• [Exercise requirements]: From the first line to the last, reproduce the records exactly as they appear below.

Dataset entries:
Content starts

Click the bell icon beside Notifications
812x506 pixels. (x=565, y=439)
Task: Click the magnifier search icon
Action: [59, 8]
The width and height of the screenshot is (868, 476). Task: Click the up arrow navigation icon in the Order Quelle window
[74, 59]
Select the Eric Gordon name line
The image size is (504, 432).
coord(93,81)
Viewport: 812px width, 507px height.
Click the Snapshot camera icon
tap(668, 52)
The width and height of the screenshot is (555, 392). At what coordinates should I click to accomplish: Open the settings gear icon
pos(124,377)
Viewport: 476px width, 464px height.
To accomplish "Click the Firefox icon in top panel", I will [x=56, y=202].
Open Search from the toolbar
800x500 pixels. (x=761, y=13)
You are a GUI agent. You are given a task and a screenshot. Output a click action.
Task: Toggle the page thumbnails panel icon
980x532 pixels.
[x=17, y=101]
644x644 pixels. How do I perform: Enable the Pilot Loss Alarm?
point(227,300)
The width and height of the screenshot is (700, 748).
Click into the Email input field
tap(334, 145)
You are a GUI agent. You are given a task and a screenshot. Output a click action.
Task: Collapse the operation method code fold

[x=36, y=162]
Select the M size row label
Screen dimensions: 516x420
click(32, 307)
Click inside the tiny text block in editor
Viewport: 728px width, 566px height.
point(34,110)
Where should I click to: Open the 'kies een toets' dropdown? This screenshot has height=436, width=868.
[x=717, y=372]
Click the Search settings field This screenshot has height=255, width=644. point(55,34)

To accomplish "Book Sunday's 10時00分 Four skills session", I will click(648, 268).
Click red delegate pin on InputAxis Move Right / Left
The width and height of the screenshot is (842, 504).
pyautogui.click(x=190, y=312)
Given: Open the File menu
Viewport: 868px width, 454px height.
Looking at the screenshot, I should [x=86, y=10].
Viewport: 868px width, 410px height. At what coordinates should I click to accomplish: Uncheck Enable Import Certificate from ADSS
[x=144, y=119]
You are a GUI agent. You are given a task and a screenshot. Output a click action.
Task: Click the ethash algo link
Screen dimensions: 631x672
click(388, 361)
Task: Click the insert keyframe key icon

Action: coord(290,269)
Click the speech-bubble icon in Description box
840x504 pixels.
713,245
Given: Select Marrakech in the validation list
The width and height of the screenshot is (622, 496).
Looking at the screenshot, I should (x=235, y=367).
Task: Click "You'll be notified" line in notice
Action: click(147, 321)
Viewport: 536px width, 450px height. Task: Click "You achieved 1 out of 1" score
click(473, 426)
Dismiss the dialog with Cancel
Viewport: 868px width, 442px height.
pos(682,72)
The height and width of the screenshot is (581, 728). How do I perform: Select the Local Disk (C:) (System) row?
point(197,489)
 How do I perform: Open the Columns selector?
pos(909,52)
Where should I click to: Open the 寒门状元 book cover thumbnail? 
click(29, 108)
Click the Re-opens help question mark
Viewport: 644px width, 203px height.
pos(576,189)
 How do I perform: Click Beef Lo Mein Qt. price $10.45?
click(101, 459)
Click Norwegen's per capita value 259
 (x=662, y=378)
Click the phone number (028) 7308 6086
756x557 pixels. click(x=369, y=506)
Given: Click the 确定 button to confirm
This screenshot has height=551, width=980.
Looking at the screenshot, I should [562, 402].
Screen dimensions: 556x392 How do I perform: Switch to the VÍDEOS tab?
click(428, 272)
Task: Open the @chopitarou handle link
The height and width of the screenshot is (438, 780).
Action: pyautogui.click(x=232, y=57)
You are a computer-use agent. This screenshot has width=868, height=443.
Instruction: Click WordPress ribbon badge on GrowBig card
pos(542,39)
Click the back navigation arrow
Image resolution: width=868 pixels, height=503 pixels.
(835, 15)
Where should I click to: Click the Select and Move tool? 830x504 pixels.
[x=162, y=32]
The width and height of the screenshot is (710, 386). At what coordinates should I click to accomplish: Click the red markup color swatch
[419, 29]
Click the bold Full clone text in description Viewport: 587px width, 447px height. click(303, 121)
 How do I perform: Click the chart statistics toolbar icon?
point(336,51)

Content ends

• [Response box]:
Click the bell icon beside Notifications
812x506 pixels. (x=565, y=439)
Task: Click the magnifier search icon
Action: [59, 8]
The width and height of the screenshot is (868, 476). Task: Click the up arrow navigation icon in the Order Quelle window
[74, 59]
Select the Eric Gordon name line
The image size is (504, 432).
coord(93,81)
Viewport: 812px width, 507px height.
Click the Snapshot camera icon
tap(668, 52)
The width and height of the screenshot is (555, 392). At what coordinates should I click to accomplish: Open the settings gear icon
pos(124,377)
Viewport: 476px width, 464px height.
To accomplish "Click the Firefox icon in top panel", I will [x=56, y=202].
Open Search from the toolbar
800x500 pixels. (x=761, y=13)
You are a GUI agent. You are given a task and a screenshot. Output a click action.
Task: Toggle the page thumbnails panel icon
980x532 pixels.
[x=17, y=101]
644x644 pixels. How do I perform: Enable the Pilot Loss Alarm?
point(227,300)
The width and height of the screenshot is (700, 748).
Click into the Email input field
tap(334, 145)
You are a GUI agent. You are given a task and a screenshot. Output a click action.
Task: Collapse the operation method code fold

[x=36, y=162]
Select the M size row label
Screen dimensions: 516x420
click(32, 307)
Click inside the tiny text block in editor
Viewport: 728px width, 566px height.
point(34,110)
Where should I click to: Open the 'kies een toets' dropdown? This screenshot has height=436, width=868.
[x=717, y=372]
Click the Search settings field This screenshot has height=255, width=644. point(55,34)

To accomplish "Book Sunday's 10時00分 Four skills session", I will click(648, 268).
Click red delegate pin on InputAxis Move Right / Left
The width and height of the screenshot is (842, 504).
pyautogui.click(x=190, y=312)
Given: Open the File menu
Viewport: 868px width, 454px height.
Looking at the screenshot, I should [x=86, y=10].
Viewport: 868px width, 410px height. At what coordinates should I click to accomplish: Uncheck Enable Import Certificate from ADSS
[x=144, y=119]
You are a GUI agent. You are given a task and a screenshot. Output a click action.
Task: Click the ethash algo link
Screen dimensions: 631x672
click(388, 361)
Task: Click the insert keyframe key icon

Action: coord(290,269)
Click the speech-bubble icon in Description box
840x504 pixels.
713,245
Given: Select Marrakech in the validation list
The width and height of the screenshot is (622, 496).
Looking at the screenshot, I should (x=235, y=367).
Task: Click "You'll be notified" line in notice
Action: click(147, 321)
Viewport: 536px width, 450px height. Task: Click "You achieved 1 out of 1" score
click(473, 426)
Dismiss the dialog with Cancel
Viewport: 868px width, 442px height.
pos(682,72)
The height and width of the screenshot is (581, 728). How do I perform: Select the Local Disk (C:) (System) row?
point(197,489)
 How do I perform: Open the Columns selector?
pos(909,52)
Where should I click to: Open the 寒门状元 book cover thumbnail? 
click(29, 108)
Click the Re-opens help question mark
Viewport: 644px width, 203px height.
pos(576,189)
 How do I perform: Click Beef Lo Mein Qt. price $10.45?
click(101, 459)
Click Norwegen's per capita value 259
 (x=662, y=378)
Click the phone number (028) 7308 6086
756x557 pixels. click(x=369, y=506)
Given: Click the 确定 button to confirm
This screenshot has height=551, width=980.
Looking at the screenshot, I should [562, 402].
Screen dimensions: 556x392 How do I perform: Switch to the VÍDEOS tab?
click(428, 272)
Task: Open the @chopitarou handle link
The height and width of the screenshot is (438, 780).
Action: pyautogui.click(x=232, y=57)
You are a computer-use agent. This screenshot has width=868, height=443.
Instruction: Click WordPress ribbon badge on GrowBig card
pos(542,39)
Click the back navigation arrow
Image resolution: width=868 pixels, height=503 pixels.
(835, 15)
Where should I click to: Click the Select and Move tool? 830x504 pixels.
[x=162, y=32]
The width and height of the screenshot is (710, 386). At what coordinates should I click to accomplish: Click the red markup color swatch
[419, 29]
Click the bold Full clone text in description Viewport: 587px width, 447px height. click(303, 121)
 How do I perform: Click the chart statistics toolbar icon?
point(336,51)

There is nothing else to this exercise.